### TASK SET:
1) In the post about missing Ireland, how many weeks did the writer spend in Dublin?
2) Transcribe the part of the post about missing Ireland starting with "My eyes are" and going on through "thank you, Ireland.".

### PROVIDED PASSAGE:
My eyes are twitching and I’m feeling shaky and frustrated. All I can think about is what I want, but unfortunately cannot get to…
Withdrawal is not to be taken lightly. Especially since a year ago today I began an experience in Ireland that will never be forgotten and entirely missed. I spent 8 weeks in the city of Dublin with the hopes of gaining something more for myself. That was always my underlying mission for traveling; to discover something about myself that I didn’t know yet. Well now all I can say is thank you, Ireland.
The amount of fun I had, the people I met and the lessons I learned in Ireland could not add up to any college experience I had in the past four years. To be honest, I didn’t expect to miss Ireland too much. The weather wasn’t all that great and I spent a lot of money. But then it hits me (and it hits me hard) when I see a menu that carries fish & chips or walk into a pub that is playing “Galway Girl”. I fight the urge not to break down and cry, because who does that over a country? Luckily, I am not alone in this “Ireland withdrawal”. The best friends I brought back are all missing it just as much as me, (maybe some more than others) and we do what we can to cope (drink Magners/Bulmers, visit every Irish pub in the Kansas City Metro Area, plan the next trip back, etc.). I know I am a lucky girl for getting to claim Ireland as my home for 8 weeks and I am thankful that I get to share the memories with such amazing friends.

### DATASET EXTRACT:
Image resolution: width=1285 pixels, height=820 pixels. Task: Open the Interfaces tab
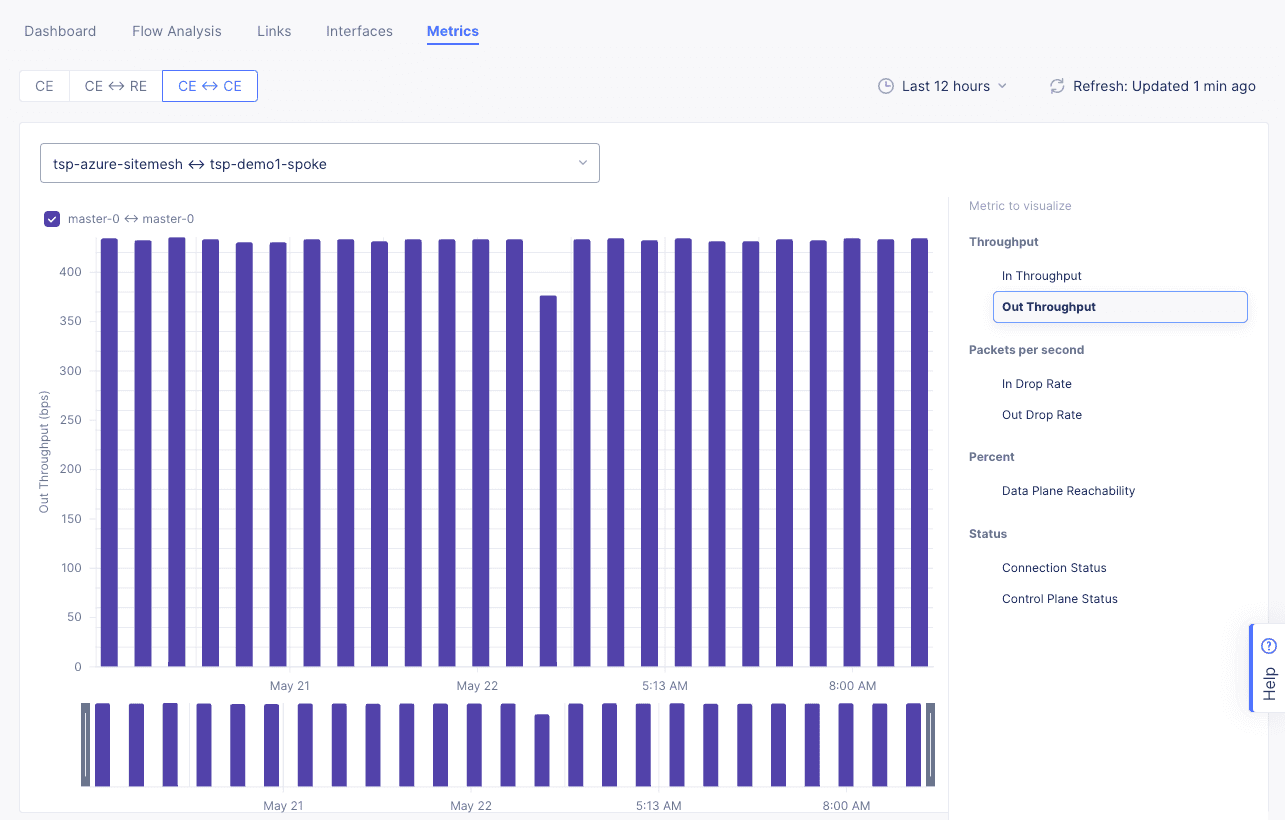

### RESULTS OF THE TASKS:
1) 8 weeks.

2)
My eyes are twitching and I’m feeling shaky and frustrated. All I can think about is what I want, but unfortunately cannot get to…
Withdrawal is not to be taken lightly. Especially since a year ago today I began an experience in Ireland that will never be forgotten and entirely missed. I spent 8 weeks in the city of Dublin with the hopes of gaining something more for myself. That was always my underlying mission for traveling; to discover something about myself that I didn’t know yet. Well now all I can say is thank you, Ireland.